Al principio había decidido simplemente observar, esperar, no interferir hasta tener las cosas claras. Eso podría llevar su tiempo, había admitido Maggie. Todo lo que sabía de la tercera edad lo había aprendido, en gran parte, de la tele y de los anuncios, que hablaban de mucho azúcar en la sangre, de vejigas demasiado activas, y de que necesitaban pulsar botones de alarma cuando se caían y no podían levantarse. Se relajaría y se centraría en la abuela, que, sin duda alguna, tenía dinero. Y se sentía culpable.
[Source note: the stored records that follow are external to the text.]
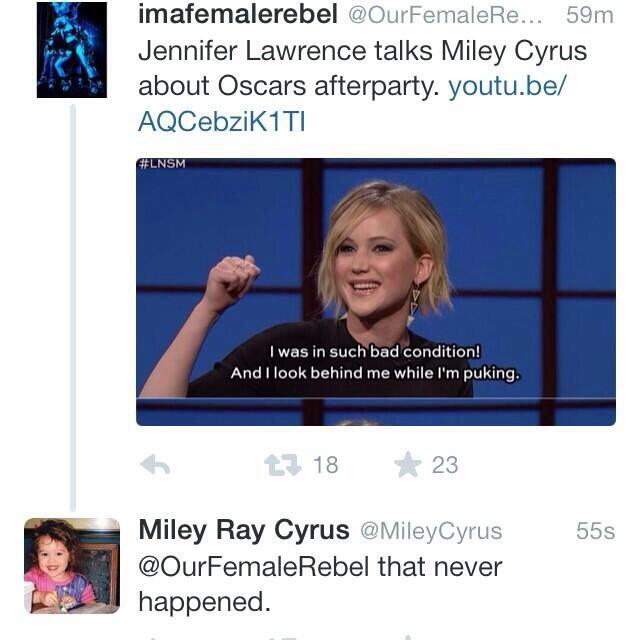The height and width of the screenshot is (640, 640).
Task: Retweet the imafemalerebel tweet
Action: point(282,466)
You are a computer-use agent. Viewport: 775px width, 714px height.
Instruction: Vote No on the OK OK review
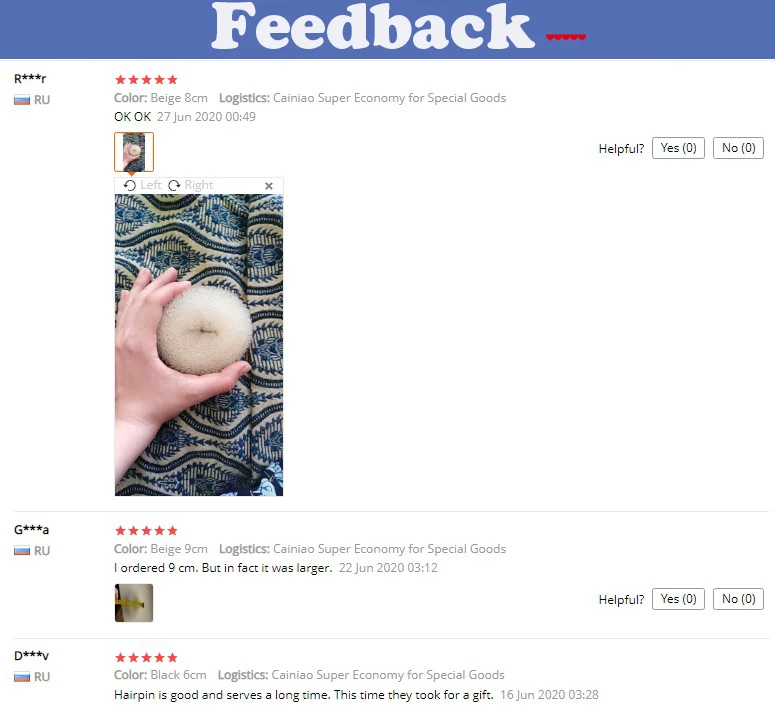(x=738, y=148)
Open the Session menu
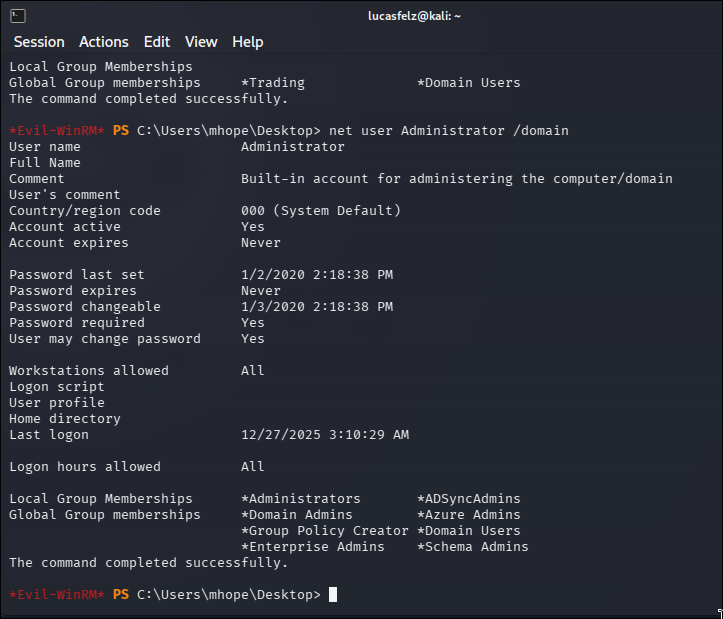The width and height of the screenshot is (723, 619). pos(39,42)
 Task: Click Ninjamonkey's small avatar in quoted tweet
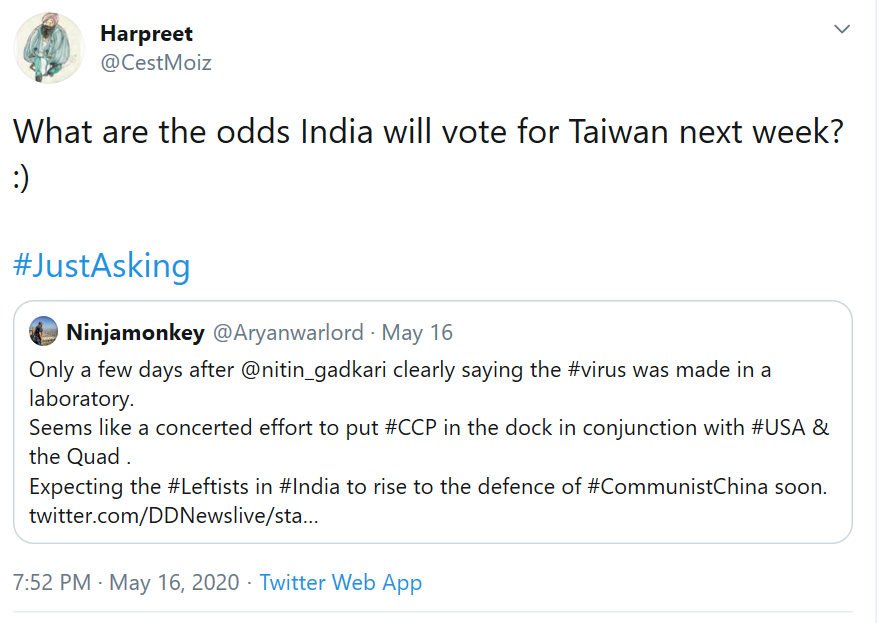[43, 332]
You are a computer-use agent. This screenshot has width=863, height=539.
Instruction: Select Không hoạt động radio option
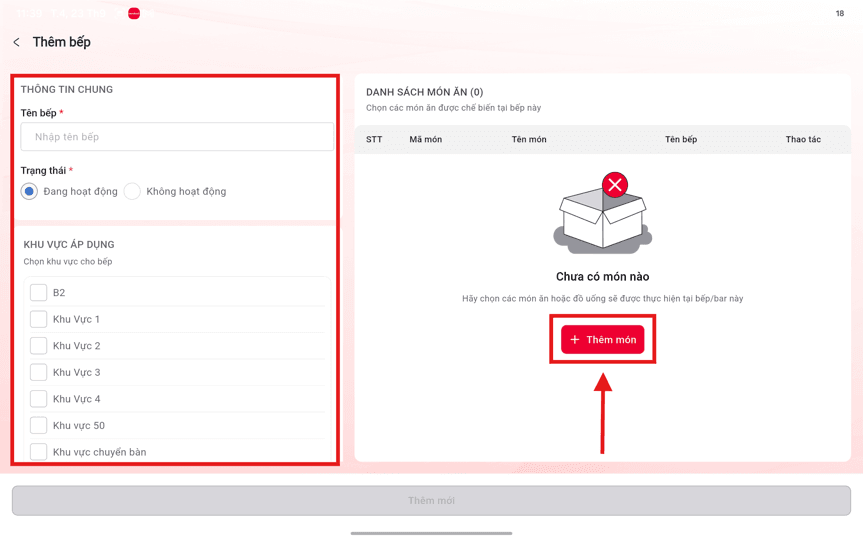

Fuera lo fuera lo que Ella Hirsch hubiera hecho o dejado de hacer, saltaba a la vista que se sentía tremendamente culpable. Lo que significaba que, si Maggie era paciente, podría convertir esos horribles sentimientos en dinero, dinero que añadiría al montón que aumentaba poco a poco en la caja que había debajo de su cama. En Bagel Bay tenía un sueldo mínimo, pero Maggie se imaginó que con unas cuantas escenas melodramáticas y varias historias tristes acerca de cómo había echado de menos a su madre y de lo mucho que le habría gustado recibir el amor de una abuela o, en realidad, de cualquier figura maternal, en su corta pero complicada vida, podría salir de la sala de espera de la muerte —alias Golden Acres— con bastante dinero para comprarse lo que quisiera.

El problema era que conseguir cosas de Ella resultaba hasta demasiado fácil. Después de todos los desafíos por los que Maggie había pasado, aquello no era un gran reto. En cierto modo, era… decepcionante. Era como prepararse para atravesar un muro de ladrillos con el puño y, en vez de eso, acabar dándole un puñetazo a uno de gelatina. La abuela era tan absolutamente patética que Maggie, a la que le afectaban muchas cosas, se sentía un tanto despreciable por pretender desplumarla. Ella Hirsch estaba ávida de pasar ratos con Maggie, de tener su atención, de escuchar cada palabra que decía, como si hubiese estado en el desierto, hambrienta, y Maggie fuese un buen helado. Y ahora había una televisión nueva, un reproductor de DVD, toda esa comida, además del ofrecimiento constante de Ella para que cenara, fuese al cine o a la playa con ella, o la acompañase a pasar el día a Miami. Ella se esforzaba tanto que a Maggie se le revolvían las tripas. Y lo único que le había pedido era que Maggie llamase a su padre por teléfono para decirle que estaba bien. No había aludido al alquiler o a que le diese dinero para el gas o el seguro del coche, o la comida ni nada. Así que ¿por qué iba a tener prisa por irse?

«Observa y espera», dijo para sí, poniéndose bien la almohada debajo de la mejilla. Tal vez consiguiese que Ella la llevara a Disney World. Y se subiría en las tazas de té gigantes. Y enviaría una postal a casa: «Me encantaría que estuvierais aquí».